= The Frangipani Tree Mystery =

2017 novel by Ovidia Yu

First edition

The Frangipani Tree Mystery is a 2017 novel by Ovidia Yu, published by Constable.

The novel is a murder mystery set in Singapore in 1936. The main character, an alumna of Mission School, Chen Su Lin, a Peranakan, is 16 years of age and had been afflicted by polio. Su Lin no longer has any parents. She becomes the nanny of a disabled girl, Dee-Dee Palin, the daughter of the Governor of Singapore, after dodging attempts to have her married off. The governor, Henry Palin, is the brother of Nessa. Dee-Dee had caught a fever at age seven and intellectually remained in that state. Su Lin's teacher, Vanessa "Nessa" Palin, who helped her escape the forced marriage, first arranges for her to work as a housekeeper for the chief inspector of the Singapore Police, Thomas Le Froy, who knows Singlish and has views on race ahead of most Britons in Singapore, who view other races as below them.
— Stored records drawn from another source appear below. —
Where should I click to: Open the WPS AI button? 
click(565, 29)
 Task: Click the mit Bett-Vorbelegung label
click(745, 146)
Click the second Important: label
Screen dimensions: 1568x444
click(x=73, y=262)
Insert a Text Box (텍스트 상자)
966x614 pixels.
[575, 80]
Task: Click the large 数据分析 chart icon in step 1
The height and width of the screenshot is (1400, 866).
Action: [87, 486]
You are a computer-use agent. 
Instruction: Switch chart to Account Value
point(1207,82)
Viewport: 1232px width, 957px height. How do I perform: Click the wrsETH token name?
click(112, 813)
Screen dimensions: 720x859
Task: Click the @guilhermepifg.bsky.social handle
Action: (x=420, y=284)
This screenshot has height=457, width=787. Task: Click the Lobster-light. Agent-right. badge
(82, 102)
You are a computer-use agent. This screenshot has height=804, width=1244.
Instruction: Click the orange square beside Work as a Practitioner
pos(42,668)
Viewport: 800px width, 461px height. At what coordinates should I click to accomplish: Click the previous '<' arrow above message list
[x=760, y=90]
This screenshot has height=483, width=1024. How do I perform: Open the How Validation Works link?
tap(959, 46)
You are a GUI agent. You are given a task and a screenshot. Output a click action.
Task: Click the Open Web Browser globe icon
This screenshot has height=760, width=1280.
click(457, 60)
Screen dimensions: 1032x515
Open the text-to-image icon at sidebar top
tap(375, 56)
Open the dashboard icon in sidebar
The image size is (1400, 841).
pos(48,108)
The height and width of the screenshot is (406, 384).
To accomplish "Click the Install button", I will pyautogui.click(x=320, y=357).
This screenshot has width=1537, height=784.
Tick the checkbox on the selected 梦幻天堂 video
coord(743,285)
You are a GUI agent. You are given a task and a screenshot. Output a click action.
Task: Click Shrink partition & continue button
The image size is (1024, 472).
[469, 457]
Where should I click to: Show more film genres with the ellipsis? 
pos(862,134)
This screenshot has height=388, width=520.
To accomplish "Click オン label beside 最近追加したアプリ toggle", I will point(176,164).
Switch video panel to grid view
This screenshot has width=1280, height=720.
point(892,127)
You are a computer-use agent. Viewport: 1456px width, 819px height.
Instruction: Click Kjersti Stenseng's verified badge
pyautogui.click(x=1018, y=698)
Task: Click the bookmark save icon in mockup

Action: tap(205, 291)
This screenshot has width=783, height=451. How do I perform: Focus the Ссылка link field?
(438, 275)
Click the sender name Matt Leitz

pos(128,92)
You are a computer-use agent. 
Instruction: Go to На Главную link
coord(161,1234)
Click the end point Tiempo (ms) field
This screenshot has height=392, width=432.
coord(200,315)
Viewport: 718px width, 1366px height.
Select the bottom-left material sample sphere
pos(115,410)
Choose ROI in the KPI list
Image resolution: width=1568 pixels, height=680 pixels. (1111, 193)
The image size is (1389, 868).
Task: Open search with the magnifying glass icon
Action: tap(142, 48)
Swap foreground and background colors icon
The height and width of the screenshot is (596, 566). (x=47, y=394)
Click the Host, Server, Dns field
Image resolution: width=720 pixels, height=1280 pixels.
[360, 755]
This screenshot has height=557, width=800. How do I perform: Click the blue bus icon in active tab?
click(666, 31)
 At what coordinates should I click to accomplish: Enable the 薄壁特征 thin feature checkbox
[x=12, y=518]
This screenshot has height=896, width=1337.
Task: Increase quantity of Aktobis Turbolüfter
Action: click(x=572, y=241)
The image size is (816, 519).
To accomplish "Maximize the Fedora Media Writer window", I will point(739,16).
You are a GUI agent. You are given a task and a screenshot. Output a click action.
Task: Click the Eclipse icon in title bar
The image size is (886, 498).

The previous nanny, an Irishwoman, with the name Charity Byrne, died from a neck injury sustained from falling off of a balcony a possible act of foul play. Therefore, Su Lin takes over Charity's job. Dee-Dee tells Su Lin that her stepmother Mary killed Charity and expressed a fear that Mary could kill them too. Dee-Dee therefore begs Su-Lin to kill Mary instead. While the governor contacts authorities to look into the matter, Su Lin decides to investigate Charity's death herself, working with Le Froy.

Olivia Ho of the Straits Times described Su Lin as an "efficient, resourceful heroine" while Le Froy "is a little bit too perfect".

==Reception==
Olivia Ho rated the book 3.5 of 5 stars.

James Kidd of the South China Morning Post rated the book four of five stars, citing the "arresting plot" and the dynamism of the main characters.

Publishers Weekly stated that it was part of an "exceptional series" and gave the book a positive review.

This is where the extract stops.